All, Just wanted to give a reminder of the importance of doing isometrics hours and days after your workouts on the worked muscle groups. this is more important than you think in causing a massive feeding frenzy for your muscles to receive blood and all the nutrients they need to grow huge. Iv done this with more than noticable results. I stand in front of the mirror and flex the workout muscle till im red in the face, creating a good pump. The more you do this throught the day the better muscle gains you will get. it does work! the only thing I find tough about it is my energy levels are low sometimes and you have to do this prety intense for the best results. try it for a couple weeks and you'll appreciate the extra muscle you'll gain. good luck my freinds.

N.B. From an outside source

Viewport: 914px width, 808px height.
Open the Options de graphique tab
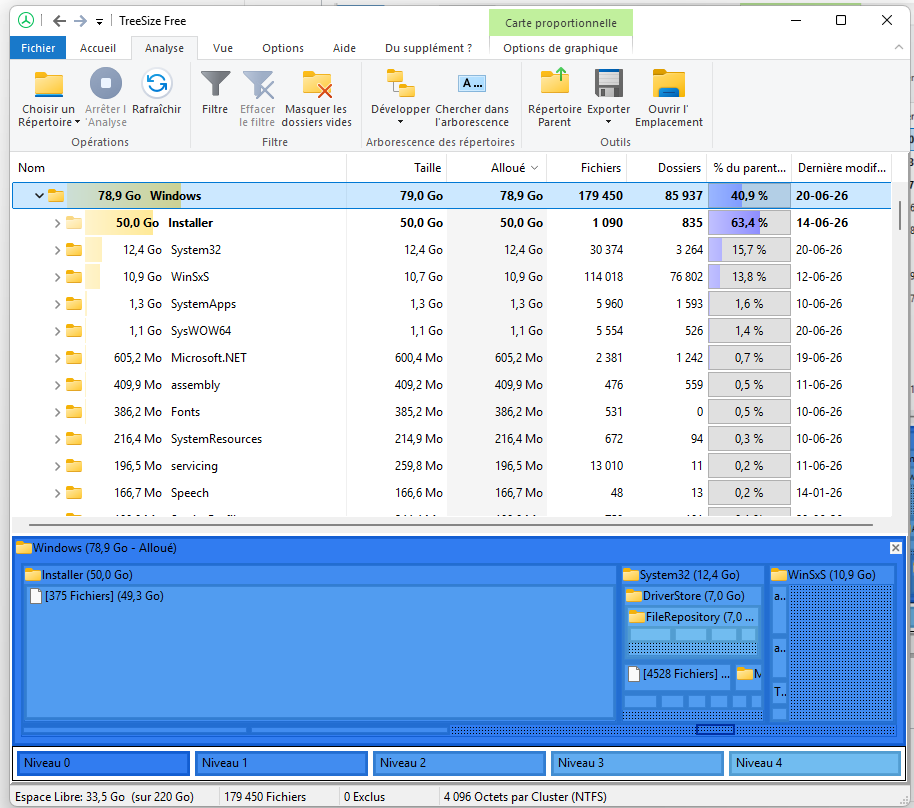coord(560,48)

What methos stated would be more isometrics, what you stated above is not isometrics is simply posing or pulsing/flexing. Isometrics would be something like doing a pull up but stopping at the top position and holding for an extended period (1-2 min's or until failure) or holding a squat or lunge position for 2-3 min's.. but yes, it is a very very effective principle and can do wonders at increasing your strength as well.
 
What methos stated would be more isometrics, what you stated above is not isometrics is simply posing or pulsing/flexing. Isometrics would be something like doing a pull up but stopping at the top position and holding for an extended period (1-2 min's or until failure) or holding a squat or lunge position for 2-3 min's.. but yes, it is a very very effective principle and can do wonders at increasing your strength as well.

Glad you clarified...I was confused about this.

I will try flexing after working out a body part. I usually stretch in between...maybe I will flex as well and see what occurs.